This article highlights this relationship even more, and in a critical sense too, when it finds that HVAC projects in public schools don’t increase property values in those districts, whereas building athletic facilities increases those prices 17%.

That’s right, if you make it easier for kids to breathe it’s bad for private property prices, but build a football field and property value goes almost by a fifth. Lol. I think this really vindicates the critiques I’ve been making of the political economy of school finance.

There’s so much more in this article, you have to read it. I can pull out other good bits though since it’s kinda complicated, though.

Healthy and safety improvements in schools, as well as plumbing-roof-STEM facilities improvements, increase test scores by a .15 standard deviation. These kinds of facilities projects increase property values by 11%.

Increasing classroom space is probably the best bang for the buck in terms of test score and property values. Classroom space investments increase test scores by .1 standard deviation and increases housing values by 14%.

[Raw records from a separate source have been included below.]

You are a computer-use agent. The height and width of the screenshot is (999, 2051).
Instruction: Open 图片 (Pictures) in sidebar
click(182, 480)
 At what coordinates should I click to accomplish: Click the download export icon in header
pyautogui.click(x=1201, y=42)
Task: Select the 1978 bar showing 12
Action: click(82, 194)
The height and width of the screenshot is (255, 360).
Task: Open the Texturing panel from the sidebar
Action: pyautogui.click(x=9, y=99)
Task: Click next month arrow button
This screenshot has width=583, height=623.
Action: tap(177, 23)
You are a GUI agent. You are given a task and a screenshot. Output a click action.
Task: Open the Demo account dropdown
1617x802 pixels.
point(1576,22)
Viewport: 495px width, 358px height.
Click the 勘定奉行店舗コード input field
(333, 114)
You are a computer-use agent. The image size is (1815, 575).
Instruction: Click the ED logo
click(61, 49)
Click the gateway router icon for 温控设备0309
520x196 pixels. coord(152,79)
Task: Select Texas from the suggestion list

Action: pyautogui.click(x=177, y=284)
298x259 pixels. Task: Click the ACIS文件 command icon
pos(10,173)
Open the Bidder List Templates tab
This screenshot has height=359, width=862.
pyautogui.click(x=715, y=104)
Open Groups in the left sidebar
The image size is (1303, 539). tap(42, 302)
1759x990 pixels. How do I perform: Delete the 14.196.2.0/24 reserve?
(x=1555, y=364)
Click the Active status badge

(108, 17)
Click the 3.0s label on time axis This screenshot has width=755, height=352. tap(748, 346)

When it comes to poor schools, for every $1,000 increase in capital expenditure you get a .08 standard deviation increase in test score. Again, want to help poor kids do better on tests? Don’t open a charter school. Fix the public school facilities. It’s good for property values too in poor districts! Health and safety fixes increase housing prices by 27%. Increasing classroom space ups the housing prices by 22%.

These differences wouldn’t exist, I think, if we had a better allocation of credit for public infrastructure. The findings are as much a justification for facilities expenditure as they are an indictment on the way we allocate the resources for that expenditure. I have to imagine it’d be different without the municipal bond market regime.

The way Biasi et al get these findings is also super interesting. They use schoolbondfinder.com, a website that I amazingly hadn’t encountered. It tracks school bond referenda nation-wide and centralize contact information and historical data for the school districts proposing the projects.

After I read about it, I set up an appointment with the Amos Group who runs the website to get a tutorial, and yeah, wow, it’s helpful. While the site doesn’t track financial data like Bloomberg terminals, and it doesn’t track test scores/outcomes, but rather whether/how districts are putting up bonds for capital projects. Something to play around with.

In any case, if you’re out there trying to make the case for school facilities expenditure, this article is super helpful. And when I made a tiktok about it, I got the biggest response I’ve ever seen: almost 86,000 views and 15,600 likes, with hundreds of comments from teachers, students, parents, administrators, and others all over the country who experience bad learning conditions in their districts on a regular basis.

Something is really in the air and it’d behoove organizers and politicians to take advantage of this significant infrastructural frustration.